V. On peut donc, sans se contredire, soutenir également, soit [comme le fait Platon[4]] que les âmes sont semées dans la génération, qu’elles descendent ici-bas pour la perfection de l’univers, soit qu’elles sont renfermées dans une caverne par suite d’une punition divine, que leur chute est à la fois un effet de leur volonté et de la nécessité (car la nécessité n’exclut pas la volonté), qu’elles sont dans le mal tant qu’elles sont dans des corps ; soit, comme le fait Empédocle, qu’elles se sont éloignées de Dieu et égarées, qu’elles ont commis une faute qu’elles expient ; soit, comme le fait Héraclite, que le repos consiste dans la fuite[5], que la descente des âmes n’est ni tout à fait volontaire, ni tout à fait involontaire.

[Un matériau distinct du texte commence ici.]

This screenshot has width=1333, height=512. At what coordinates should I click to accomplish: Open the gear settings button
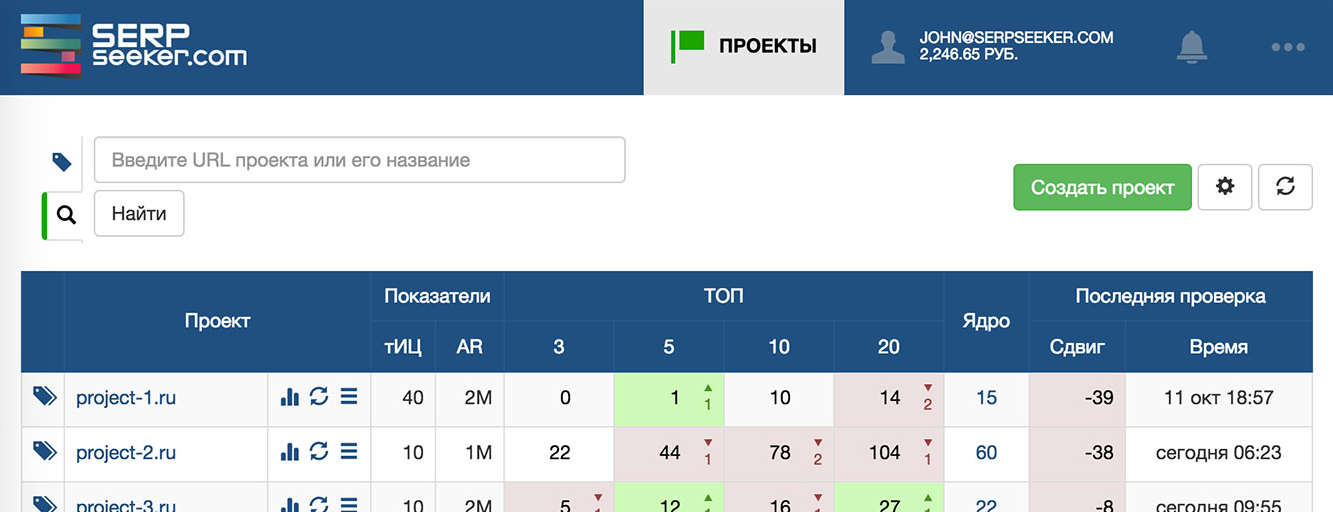[x=1224, y=187]
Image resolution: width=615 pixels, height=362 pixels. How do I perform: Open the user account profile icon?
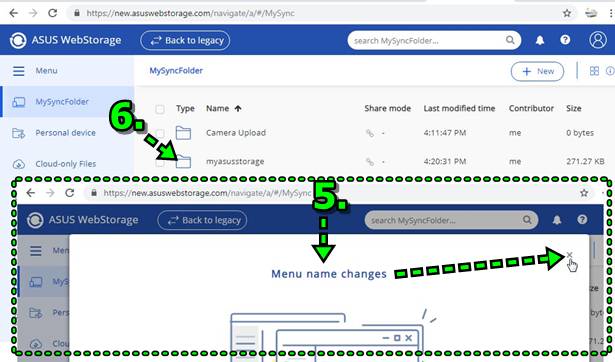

En effet, ce n’est jamais volontairement qu’un être déchoit ; mais, comme c’est par son mouvement propre qu’il s’abaisse aux choses infé-

  1. Voy. le passage du Timée cité dans les Éclaircissements de notre tome I, p. 469.
  2. Voy. ibid.
  3. Voy. ci-dessus, p. 121 et 283, note 2. Proclus cite en ces termes l’opinion de Plotin : « Plotin et ses successeurs, Porphyre et Jamblique, soutiennent que, si, dans le Timée, Platon affirme que le monde a été engendré, cela revient à dire qu’il est engendré par une autre essence. » (Commentaire sur le Timée, p. 85.)
  4. Plotin reprend ici toutes les citations qu’il a déjà faites ci-dessus dans le § 1, p. 477-479.
  5. ανάπαυλα ἐν τῇ φυγῇ c’est-à-dire, le repos consiste à fuir du ciel et descendre ici-bas. Voy. ci-après, p. 675.